Although the standard TEM grid for biological cryo-EM already features a perforated amorphous carbon foil17, there are a number of protocols available for the generation of additional support films and their transfer to TEM grids. The use of these films is a long-established method for sample stabilization18. Amorphous carbon supports are generated by evaporation and deposition on crystalline mica sheets19, from which the layers can be floated onto grids, with the utility of floatation supports as useful tools established in prior reports20. Graphene oxide flakes, typically prepared using a modified version of the Hummers method21, have been used as a preferable support structure to amorphous carbon for their decreased background signal as well as the ability to immobilize and stabilize macromolecules22. More recently, there has been a resurging interest in the use of graphene as a TEM support film due to its mechanical stability, high conductivity, extremely low contribution to background noise23, as well as the emergence of reproducible methods for generating macroscopically large areas of monolayer graphene24 and transferring it to TEM grids25. When compared to amorphous carbon, which undergoes beam-induced motions similarly to, or worse, than ice lacking a support film11,12,17, graphene showed a significant reduction in beam-induced motion of cryo-EM images12.

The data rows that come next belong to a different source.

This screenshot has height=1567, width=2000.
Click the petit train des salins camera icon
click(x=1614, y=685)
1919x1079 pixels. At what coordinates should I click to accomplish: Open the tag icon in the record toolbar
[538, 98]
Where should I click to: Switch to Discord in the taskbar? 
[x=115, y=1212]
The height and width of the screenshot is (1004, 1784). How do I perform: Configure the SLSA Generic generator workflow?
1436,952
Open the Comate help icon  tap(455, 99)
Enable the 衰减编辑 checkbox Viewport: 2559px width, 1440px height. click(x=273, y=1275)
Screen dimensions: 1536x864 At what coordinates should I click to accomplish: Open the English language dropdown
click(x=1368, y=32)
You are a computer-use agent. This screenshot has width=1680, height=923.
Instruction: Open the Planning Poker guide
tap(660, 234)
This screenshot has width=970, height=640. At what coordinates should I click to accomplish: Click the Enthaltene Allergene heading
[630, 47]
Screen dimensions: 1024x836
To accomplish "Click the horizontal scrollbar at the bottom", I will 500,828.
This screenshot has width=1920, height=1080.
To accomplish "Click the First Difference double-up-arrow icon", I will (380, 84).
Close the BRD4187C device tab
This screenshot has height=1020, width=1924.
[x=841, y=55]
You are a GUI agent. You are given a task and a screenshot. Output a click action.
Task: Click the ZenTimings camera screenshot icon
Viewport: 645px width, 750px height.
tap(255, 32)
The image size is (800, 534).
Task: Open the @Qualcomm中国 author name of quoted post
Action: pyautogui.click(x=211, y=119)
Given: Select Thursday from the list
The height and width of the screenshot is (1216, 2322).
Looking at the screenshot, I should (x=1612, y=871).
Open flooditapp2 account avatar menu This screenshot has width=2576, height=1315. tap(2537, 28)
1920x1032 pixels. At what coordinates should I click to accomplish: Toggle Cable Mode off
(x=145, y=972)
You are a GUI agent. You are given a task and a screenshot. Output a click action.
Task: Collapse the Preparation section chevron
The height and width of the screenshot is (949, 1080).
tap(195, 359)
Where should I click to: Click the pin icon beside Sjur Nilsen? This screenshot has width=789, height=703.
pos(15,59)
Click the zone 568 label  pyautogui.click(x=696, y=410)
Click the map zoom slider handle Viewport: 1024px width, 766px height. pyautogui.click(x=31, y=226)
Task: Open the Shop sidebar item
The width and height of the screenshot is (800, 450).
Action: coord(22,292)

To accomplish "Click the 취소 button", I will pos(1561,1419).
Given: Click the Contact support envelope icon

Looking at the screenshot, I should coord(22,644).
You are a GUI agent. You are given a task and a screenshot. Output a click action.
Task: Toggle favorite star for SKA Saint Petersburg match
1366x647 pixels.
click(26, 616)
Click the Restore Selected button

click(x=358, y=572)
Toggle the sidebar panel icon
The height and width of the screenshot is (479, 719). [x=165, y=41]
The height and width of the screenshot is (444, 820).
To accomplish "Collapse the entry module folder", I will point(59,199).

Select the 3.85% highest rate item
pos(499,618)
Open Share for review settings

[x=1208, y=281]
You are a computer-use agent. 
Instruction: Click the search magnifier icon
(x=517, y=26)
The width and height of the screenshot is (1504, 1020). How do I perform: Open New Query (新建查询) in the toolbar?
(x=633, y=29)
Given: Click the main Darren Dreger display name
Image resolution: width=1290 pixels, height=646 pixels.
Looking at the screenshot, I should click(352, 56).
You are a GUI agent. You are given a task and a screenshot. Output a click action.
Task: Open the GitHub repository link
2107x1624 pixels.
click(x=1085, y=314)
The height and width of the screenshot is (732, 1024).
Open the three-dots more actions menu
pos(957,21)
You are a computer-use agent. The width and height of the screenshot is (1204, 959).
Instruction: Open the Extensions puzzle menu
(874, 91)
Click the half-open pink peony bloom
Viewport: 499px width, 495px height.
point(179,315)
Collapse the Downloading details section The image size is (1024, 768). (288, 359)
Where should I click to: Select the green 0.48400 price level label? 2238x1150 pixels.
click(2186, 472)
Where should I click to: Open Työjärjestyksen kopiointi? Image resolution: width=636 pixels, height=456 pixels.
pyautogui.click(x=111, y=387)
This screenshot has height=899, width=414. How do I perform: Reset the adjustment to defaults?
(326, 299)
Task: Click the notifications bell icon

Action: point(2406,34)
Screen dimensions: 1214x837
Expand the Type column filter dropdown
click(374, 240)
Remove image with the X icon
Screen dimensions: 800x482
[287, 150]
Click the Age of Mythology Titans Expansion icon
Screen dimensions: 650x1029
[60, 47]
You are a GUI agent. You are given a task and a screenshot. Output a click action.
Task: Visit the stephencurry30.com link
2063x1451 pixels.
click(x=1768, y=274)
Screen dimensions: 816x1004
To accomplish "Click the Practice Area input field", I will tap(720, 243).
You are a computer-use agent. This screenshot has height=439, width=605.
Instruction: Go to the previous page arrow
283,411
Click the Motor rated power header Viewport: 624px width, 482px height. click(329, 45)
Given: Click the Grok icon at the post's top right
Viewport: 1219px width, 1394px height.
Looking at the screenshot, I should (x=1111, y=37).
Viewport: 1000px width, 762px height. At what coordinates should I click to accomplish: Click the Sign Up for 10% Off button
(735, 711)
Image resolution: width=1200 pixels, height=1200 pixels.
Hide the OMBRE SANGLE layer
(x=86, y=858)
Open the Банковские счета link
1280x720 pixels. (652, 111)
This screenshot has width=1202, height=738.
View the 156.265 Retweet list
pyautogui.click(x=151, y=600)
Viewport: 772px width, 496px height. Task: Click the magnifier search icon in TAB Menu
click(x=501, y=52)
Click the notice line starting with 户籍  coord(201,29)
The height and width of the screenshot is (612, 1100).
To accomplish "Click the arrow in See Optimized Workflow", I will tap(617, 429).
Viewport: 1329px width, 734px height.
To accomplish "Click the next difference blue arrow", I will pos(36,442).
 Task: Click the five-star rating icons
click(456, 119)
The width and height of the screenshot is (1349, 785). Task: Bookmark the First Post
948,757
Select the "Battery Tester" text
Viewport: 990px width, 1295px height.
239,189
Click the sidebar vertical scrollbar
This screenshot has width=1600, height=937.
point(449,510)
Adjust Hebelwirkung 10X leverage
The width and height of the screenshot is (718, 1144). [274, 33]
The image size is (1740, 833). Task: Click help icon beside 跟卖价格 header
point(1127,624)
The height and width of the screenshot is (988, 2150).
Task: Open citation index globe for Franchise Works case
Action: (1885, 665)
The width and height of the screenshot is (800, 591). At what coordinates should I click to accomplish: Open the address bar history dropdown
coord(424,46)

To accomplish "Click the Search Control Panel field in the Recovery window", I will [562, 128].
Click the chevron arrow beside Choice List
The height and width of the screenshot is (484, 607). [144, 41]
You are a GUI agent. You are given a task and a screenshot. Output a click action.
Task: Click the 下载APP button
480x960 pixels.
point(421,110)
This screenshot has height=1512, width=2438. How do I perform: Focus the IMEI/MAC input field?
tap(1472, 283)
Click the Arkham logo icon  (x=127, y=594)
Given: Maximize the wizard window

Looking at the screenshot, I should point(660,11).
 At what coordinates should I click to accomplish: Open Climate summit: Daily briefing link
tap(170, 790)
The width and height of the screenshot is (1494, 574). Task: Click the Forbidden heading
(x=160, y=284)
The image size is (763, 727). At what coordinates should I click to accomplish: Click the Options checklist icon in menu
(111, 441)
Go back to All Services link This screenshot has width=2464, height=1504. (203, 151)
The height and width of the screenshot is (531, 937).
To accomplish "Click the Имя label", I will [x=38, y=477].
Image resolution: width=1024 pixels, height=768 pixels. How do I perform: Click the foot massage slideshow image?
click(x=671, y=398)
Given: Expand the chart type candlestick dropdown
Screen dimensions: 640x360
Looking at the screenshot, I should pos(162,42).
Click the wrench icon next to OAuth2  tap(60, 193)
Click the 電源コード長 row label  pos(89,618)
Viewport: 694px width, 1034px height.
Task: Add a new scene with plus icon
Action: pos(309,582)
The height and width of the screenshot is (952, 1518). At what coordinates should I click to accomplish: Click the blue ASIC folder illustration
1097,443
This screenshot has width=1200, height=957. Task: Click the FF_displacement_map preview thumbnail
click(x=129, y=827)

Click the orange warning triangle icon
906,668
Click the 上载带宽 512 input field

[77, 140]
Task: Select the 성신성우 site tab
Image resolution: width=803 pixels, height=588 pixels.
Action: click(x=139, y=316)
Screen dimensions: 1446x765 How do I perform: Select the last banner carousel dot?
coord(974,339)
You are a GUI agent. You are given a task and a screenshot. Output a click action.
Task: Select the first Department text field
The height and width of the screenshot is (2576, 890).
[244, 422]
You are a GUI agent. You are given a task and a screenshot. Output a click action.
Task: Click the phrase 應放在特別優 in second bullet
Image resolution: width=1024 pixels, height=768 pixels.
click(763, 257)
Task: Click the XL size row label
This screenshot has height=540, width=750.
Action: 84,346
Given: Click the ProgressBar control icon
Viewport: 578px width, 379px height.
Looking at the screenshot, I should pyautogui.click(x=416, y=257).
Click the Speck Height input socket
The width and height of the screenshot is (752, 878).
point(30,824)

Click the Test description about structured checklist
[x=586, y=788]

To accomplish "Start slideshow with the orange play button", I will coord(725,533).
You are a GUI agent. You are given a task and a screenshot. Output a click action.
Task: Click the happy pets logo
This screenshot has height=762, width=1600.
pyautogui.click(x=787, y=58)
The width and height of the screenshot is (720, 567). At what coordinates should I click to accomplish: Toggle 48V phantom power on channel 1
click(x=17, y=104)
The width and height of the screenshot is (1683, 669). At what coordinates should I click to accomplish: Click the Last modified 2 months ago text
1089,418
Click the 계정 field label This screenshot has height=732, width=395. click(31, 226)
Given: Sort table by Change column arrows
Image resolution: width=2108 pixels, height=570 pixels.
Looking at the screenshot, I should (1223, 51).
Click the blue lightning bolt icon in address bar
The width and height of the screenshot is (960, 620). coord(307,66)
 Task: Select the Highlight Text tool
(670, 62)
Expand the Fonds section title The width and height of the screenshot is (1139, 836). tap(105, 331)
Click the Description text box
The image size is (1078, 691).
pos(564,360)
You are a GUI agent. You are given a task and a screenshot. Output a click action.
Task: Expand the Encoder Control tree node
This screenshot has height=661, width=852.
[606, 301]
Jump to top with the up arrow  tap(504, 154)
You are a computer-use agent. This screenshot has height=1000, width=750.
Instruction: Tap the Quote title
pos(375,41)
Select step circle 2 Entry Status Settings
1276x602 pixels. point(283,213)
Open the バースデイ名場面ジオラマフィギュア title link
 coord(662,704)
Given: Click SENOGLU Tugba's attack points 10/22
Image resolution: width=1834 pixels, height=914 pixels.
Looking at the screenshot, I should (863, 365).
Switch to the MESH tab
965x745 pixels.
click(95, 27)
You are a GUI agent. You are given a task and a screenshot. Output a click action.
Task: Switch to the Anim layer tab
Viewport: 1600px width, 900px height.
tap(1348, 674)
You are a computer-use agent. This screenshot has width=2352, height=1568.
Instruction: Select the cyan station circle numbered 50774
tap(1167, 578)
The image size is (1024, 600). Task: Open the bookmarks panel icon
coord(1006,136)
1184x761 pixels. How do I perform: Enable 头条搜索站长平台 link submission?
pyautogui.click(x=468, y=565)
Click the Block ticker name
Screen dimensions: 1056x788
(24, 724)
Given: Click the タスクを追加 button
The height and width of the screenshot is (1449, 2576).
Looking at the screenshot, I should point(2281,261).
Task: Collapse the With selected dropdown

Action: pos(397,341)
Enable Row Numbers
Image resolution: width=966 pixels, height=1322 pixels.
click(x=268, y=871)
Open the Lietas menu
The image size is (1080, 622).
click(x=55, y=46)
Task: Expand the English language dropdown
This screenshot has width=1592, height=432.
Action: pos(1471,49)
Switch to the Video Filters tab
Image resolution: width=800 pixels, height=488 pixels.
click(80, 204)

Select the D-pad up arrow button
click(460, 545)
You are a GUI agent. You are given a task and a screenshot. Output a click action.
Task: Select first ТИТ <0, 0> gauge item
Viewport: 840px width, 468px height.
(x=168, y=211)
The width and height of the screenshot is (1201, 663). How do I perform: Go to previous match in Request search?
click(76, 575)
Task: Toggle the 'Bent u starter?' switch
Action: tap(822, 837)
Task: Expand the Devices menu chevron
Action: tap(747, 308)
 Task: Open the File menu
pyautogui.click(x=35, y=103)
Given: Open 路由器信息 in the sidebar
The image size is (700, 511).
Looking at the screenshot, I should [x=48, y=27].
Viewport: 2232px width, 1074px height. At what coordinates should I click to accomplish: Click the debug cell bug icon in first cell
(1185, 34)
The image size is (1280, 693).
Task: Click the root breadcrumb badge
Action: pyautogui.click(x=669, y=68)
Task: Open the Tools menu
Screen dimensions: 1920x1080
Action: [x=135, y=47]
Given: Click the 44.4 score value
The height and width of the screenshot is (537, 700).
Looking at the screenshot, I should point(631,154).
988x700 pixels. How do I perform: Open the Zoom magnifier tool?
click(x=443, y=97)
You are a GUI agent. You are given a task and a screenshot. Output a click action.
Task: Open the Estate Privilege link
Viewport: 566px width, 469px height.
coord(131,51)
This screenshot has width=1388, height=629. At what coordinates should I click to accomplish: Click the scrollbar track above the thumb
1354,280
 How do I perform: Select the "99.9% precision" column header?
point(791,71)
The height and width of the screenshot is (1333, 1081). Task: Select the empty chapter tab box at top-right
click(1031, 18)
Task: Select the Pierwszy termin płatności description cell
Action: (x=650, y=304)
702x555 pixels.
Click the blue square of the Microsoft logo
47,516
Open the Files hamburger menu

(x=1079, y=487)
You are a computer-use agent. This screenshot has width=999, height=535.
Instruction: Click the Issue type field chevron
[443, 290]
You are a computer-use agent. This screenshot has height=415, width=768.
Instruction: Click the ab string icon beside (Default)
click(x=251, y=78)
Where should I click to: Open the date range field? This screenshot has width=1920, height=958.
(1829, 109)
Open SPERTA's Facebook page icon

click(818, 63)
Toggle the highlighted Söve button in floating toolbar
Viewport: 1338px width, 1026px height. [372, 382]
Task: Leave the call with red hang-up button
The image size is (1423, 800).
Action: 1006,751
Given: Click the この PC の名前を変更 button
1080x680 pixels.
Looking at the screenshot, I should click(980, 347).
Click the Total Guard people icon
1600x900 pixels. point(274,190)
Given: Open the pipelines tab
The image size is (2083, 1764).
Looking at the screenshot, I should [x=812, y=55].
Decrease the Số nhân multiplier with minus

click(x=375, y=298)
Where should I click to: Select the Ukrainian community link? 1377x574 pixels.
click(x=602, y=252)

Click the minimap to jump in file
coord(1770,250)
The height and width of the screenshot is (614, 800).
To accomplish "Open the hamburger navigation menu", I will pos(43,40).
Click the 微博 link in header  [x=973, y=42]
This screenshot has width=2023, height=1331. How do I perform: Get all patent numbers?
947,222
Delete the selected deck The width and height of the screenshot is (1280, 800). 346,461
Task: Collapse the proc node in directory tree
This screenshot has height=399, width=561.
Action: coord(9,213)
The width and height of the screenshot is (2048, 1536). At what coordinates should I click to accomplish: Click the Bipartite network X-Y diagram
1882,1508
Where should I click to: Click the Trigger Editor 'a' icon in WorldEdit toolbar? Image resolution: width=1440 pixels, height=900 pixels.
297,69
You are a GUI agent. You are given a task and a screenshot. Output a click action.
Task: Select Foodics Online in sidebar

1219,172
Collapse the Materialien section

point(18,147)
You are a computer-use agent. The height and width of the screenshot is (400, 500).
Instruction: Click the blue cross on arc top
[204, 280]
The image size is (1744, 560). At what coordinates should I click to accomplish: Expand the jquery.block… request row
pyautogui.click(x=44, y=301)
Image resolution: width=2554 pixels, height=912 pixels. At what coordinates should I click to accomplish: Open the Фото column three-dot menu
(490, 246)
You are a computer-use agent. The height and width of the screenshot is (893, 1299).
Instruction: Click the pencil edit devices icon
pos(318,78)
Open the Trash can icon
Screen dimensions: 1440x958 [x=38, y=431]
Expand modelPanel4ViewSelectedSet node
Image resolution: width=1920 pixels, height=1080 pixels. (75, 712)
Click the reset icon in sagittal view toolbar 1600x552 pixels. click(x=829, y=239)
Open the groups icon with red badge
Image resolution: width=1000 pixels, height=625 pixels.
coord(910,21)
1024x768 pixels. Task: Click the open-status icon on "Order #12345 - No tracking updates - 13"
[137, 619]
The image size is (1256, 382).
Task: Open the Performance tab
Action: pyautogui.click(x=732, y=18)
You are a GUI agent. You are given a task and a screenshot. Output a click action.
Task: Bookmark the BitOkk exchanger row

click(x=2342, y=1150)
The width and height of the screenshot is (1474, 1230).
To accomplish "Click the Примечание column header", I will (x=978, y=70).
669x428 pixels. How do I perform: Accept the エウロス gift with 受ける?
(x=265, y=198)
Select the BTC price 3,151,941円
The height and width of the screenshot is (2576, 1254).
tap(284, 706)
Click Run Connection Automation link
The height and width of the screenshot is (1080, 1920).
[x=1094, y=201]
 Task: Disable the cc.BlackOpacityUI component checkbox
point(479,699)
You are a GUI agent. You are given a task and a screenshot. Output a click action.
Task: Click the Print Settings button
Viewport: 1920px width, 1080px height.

However, while hydrophilized graphene protected fatty acid synthase from air-water interfacial denaturation, the authors of this study noted that the graphene became contaminated during specimen preparation, likely due to a combination of atmospheric hydrocarbon contamination and from the reagent used to hydrophilize the grids10. Indeed, despite many of the superior qualities of graphene, its widespread use is still hindered by the derivatization required to decrease its hydrophobicity12, which ultimately is chemically difficult and requires specialist equipment. This paper reports protocols for the preparation of amorphous carbon, graphene oxide, and graphene sample supports using a three dimensionally (3D) printed sample floatation block27 to directly transfer support films from the substrates on which they were generated to TEM grids (Figure 1). A key advantage of using such a device is the wetted transfer of films, minimizing hydrophobic contamination of the supports and consequently the need for further treatment, and reducing the number of potentially damaging manual handling steps. These approaches are inexpensive to implement and therefore widely accessible and applicable for cryo-EM studies where sample supports are necessary.